Bu dünyadan pek çok güzel insan geldi geçti. Bunların pek çoğu hiç tanınmadı, bilinmedi. Kulluklarındaki güzellik bütün boyutlarıyla ancak yarın, hesap zamanı anlaşılabilecek. Bazılarının varlığı da insanlığa mal oldu, başka başka özellikleriyle fark yarattılar. İsimlerini duymak bile onları tanıyanların gönlünde ferahlık, dudaklarında gülümseme sebebi oldu. Kıymetleri, ne demek istedikleri, vefatlarından çok sonra anlaşılan da oldu, kendi dönemlerinde baş tacı edilen de. Nihayetinde hepsi sevgiyle, övgüyle, saygıyla gönüllere nakşoldu. Ama onlardan biri var ki ah biri… Kelimeler ona duyulan sevgiyi anlatmaya yetmedi, kalem kalemliğinden utandı onun hakkında yazarken… Bilemedi seven ona nasıl hitap edeceğini: “Sana Ahmed mi Muhammed mi Muhabbet mi diyem? Yoksa mahbub-i Hüda, şah-ı Melahat mı diyem?” diye soruverdi. Sonra: “Sen Ahmed-i Mahmud-u Muhammed’sin efendim, Hak’tan bize sultan-ı müeyyedsin efendim.” dedi sustu. Allah (c.c.) bile ona tek şekilde hitap etmemişken sevenlerin gönlünün şaşırması mukadderdi aslında… Allah ona “Müzzemmil” demişti, “Müddessir” (örtüsüne bürünen), “Eyyuhennebi” (ey Nebi), Şahit (tanık), “Mübeşşir” (müjdeleyen), “Nezir” (uyaran)... Hatta Allah kendi güzel adlarından Rauf ile Rahim’i onunla paylaşmayı tercih etmiş, bu isimleri aracılığıyla onun tabiatını tanıtmıştı.

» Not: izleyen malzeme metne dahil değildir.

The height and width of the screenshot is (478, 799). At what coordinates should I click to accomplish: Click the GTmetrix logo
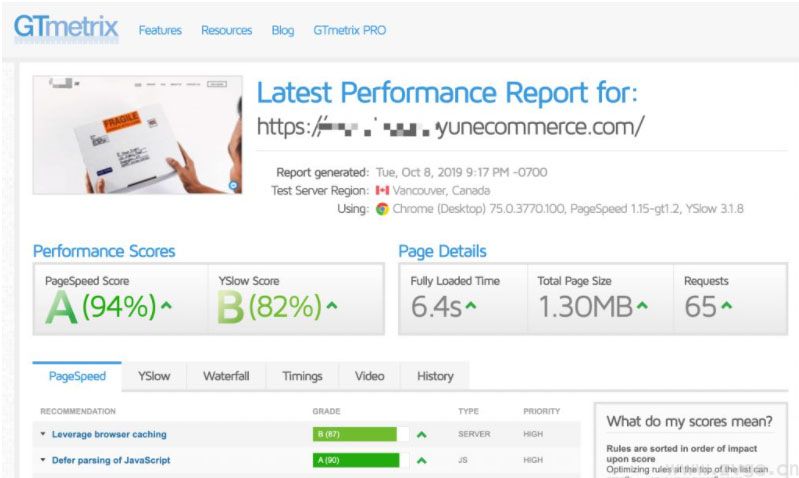pyautogui.click(x=66, y=28)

Allah Teâlâ’nın Hz. Peygamber’i tanıtırken zikrettiği ifadelerden biri ise çok meşhur: “Âlemlere rahmet.” “Biz seni âlemlerin tamamına sadece rahmet olarak gönderdik.” (Enbiya, 21/107.) Eğer ayet-i kerimede “Biz seni insanların ve cinlerin tamamına sadece rahmet olarak gönderdik” buyurulmuş olsaydı, onun Resulü’s-Sakaleyn (insanlara ve cinlere gönderilen elçi) vasfını hatırlar, daha hızlı intikal sağlardık manaya. Oysa onun hakkında denen “âlemlere rahmet” tanımı; Hz. Peygamber’in vesilesi olduğu rahmet halkasını alabildiğine genişleten bir ifade. Çünkü âlemler kelimesinin kendisi çok yönlü ve çok boyutlu; içine insanları, cinleri, melekleri, hayvanları, bitkileri, ayrıca görünen görünmeyen, insana açık kapalı bütün varlık katmanlarını alabiliyor. E nasıl oluyor da Hz. Peygamber birbirinden farklı özelliklere sahip bütün bu varlık katmanlarının tamamına birden rahmet olabiliyor?

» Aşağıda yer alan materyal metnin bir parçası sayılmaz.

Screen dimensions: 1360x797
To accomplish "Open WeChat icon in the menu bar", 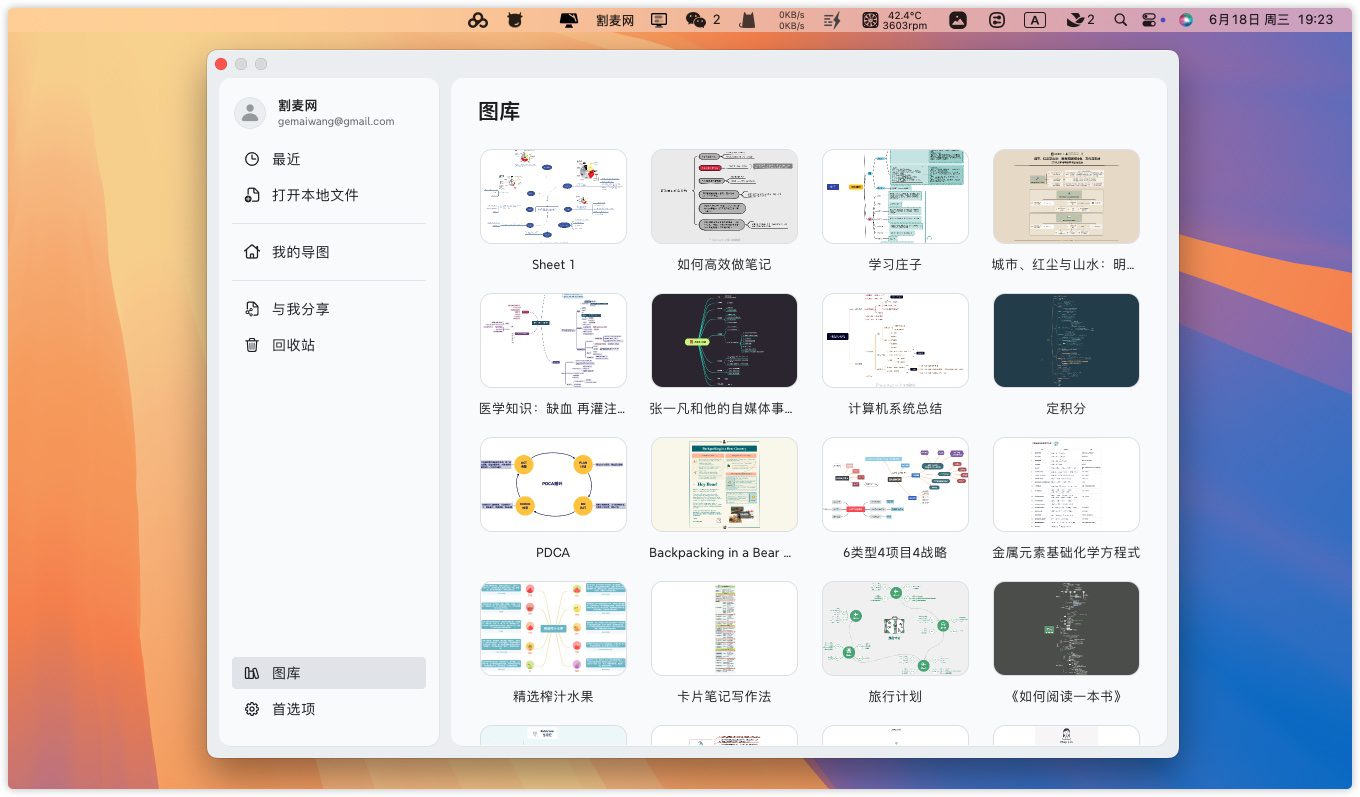I will [696, 19].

Bütün varlık katmanları karşısında nerede duracağını, onu nasıl değerlendireceğini insanlığa anlatarak, göstererek, yaşayarak ifade etmesi Hz. Peygamber’in bütün âlemlere rahmete vesile hâlinin başlıca tezahürlerinden biri olsa gerek. Onun öğrettikleriyle hayatında huzuru yakalayan; kendisiyle, Rabbiyle, diğer insanlarla, eşyayla, en genel manada bütün mevcudatla ilişkisini dengeli bir seviyeye yerleştiren, rahmet deryasına dalmış gitmiş demektir.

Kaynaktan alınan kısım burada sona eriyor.